---------- Listed records ----------

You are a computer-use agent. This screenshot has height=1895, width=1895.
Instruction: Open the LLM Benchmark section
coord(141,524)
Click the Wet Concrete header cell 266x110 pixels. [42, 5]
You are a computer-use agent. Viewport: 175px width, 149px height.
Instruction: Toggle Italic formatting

----------
---------- Listed records ----------

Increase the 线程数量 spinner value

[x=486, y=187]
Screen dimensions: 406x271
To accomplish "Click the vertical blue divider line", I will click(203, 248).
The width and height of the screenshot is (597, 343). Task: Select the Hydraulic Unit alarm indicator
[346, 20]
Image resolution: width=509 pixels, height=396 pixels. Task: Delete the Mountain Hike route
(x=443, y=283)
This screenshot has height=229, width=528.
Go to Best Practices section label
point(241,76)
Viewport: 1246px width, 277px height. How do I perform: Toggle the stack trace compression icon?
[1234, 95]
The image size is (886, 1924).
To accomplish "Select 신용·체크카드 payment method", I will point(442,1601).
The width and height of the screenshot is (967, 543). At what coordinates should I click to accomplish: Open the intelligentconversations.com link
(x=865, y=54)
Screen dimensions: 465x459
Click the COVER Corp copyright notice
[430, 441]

----------
---------- Listed records ----------

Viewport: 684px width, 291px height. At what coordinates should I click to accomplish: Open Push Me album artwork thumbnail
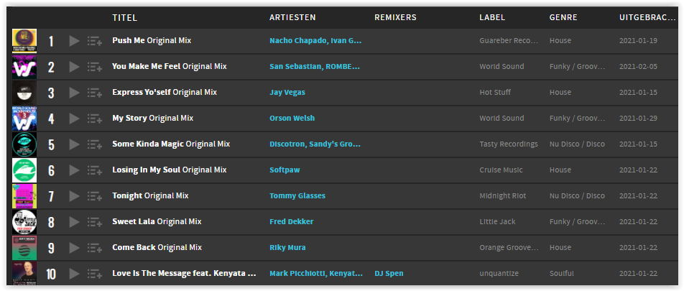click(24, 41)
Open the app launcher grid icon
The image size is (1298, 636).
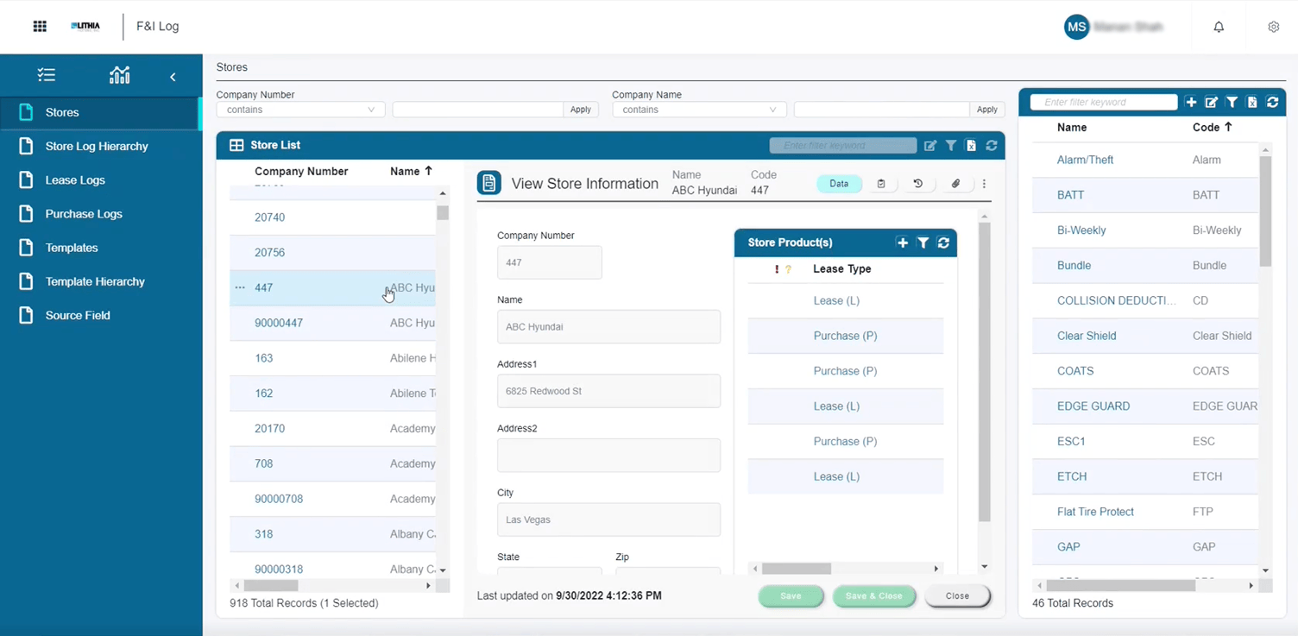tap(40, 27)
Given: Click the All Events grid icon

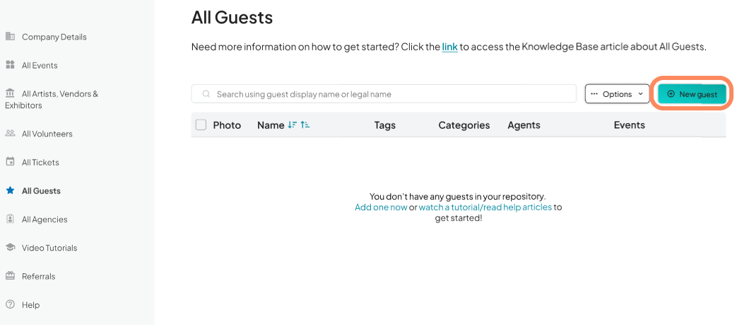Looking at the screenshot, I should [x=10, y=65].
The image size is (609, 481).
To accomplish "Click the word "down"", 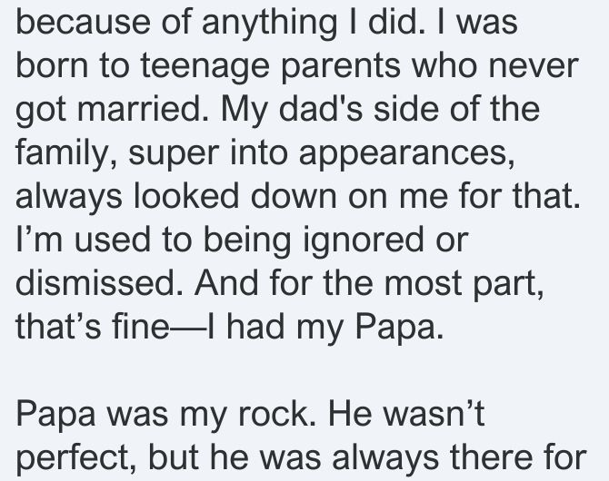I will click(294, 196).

----------

• _Aim of the task_:
Please retype the records starting with the line that contains "You are a computer-use agent. This" and going on through the line that contains "Instruction: Toggle Italic formatting".

• _Response_:
You are a computer-use agent. This screenshot has height=1895, width=1895.
Instruction: Open the LLM Benchmark section
coord(141,524)
Click the Wet Concrete header cell 266x110 pixels. [42, 5]
You are a computer-use agent. Viewport: 175px width, 149px height.
Instruction: Toggle Italic formatting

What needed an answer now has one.